I could totally relate to this, but in a spiritual way. Culture/personality and spirituality are intricately linked. The religions that arise out of a particular culture contain features of that culture. For example, the expressive worship practices in native African religions, and in African-American houses of worship, reflect our deeply spiritual and expressive tendencies. The more quiet and introspective religions of the East reflect those cultures’ tendencies toward quiet introspection and formality. And, as I mentioned in another post, the Law of Attraction spin-offs appeal to the American tendency toward consumerism, individuality, and self-fulfillment. This is why when invading nations try to impose their religion on their subjects, it is, necessarily, a difficult and tedious process. The conquerors are forcing people to change their cultural personality, their entire ancestral way of viewing the world. It is a (spiritually) violent process.
Fortunately, in America, freedom of religion is the ideal. There are a smorgasbord of spiritual disciplines to choose from. I recently left my former spiritual home for several reasons. But the primary reason was that I found myself trying to force my square self into a round hole. I was in a Law of Attraction type group. However, my personality is more suited to the spiritual practices of the East. I am a long time meditator. I am an introvert. And I am totally absorbed in the process of spiritual growth. I am not fascinated by outward displays of success. I tend to crave quiet and frequent solitude. I do not feel it is necessary to scream or shout in order to demonstrate my enthusiasm, and I cringe when I’m asked to shout on command. As an introvert, I often have to fake extroversion in order to make other people comfortable, and I can do that.

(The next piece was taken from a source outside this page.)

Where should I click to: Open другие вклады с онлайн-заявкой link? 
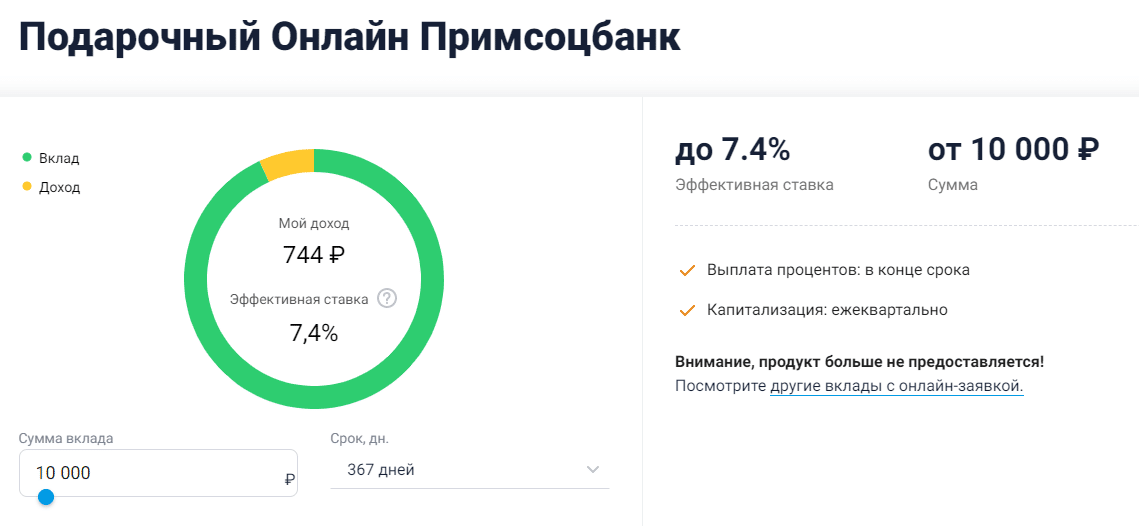tap(896, 386)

But in my spiritual home, I do not wish to fake anything. I want acceptance in an environment that will also push me to become my best self.
In my new spiritual home, a Buddhist temple, I am able to be my real self. I can be friendly without being “bubbly.” I can express my gratitude to the spiritual teacher with a hug or a bow and a “thank you,” without being asked to scream or stamp my feet. And I can give whatever time and money I desire, without the suggestion of what percentage I need to give in order to get “returns.” All spiritual paths contain some truth. But in order to mature spiritually, we must practice the one that nurtures and supports who we are and what our goals are. My goal is enlightenment, also known as Ultimate Happiness, and I am on a path to achieve it.
But it can still be hard to leave a spiritual home that we have outgrown. Like a bad relationship, there is a comfort level that comes from hanging out, even in dysfunctional situations. However, life is brief and this current human incarnation is very important. Like a plant needs the right soil, we too need to be planted where we can best grow, and serve. There is a special feeling of freedom that comes from being at home. I wish this same freedom for all of you.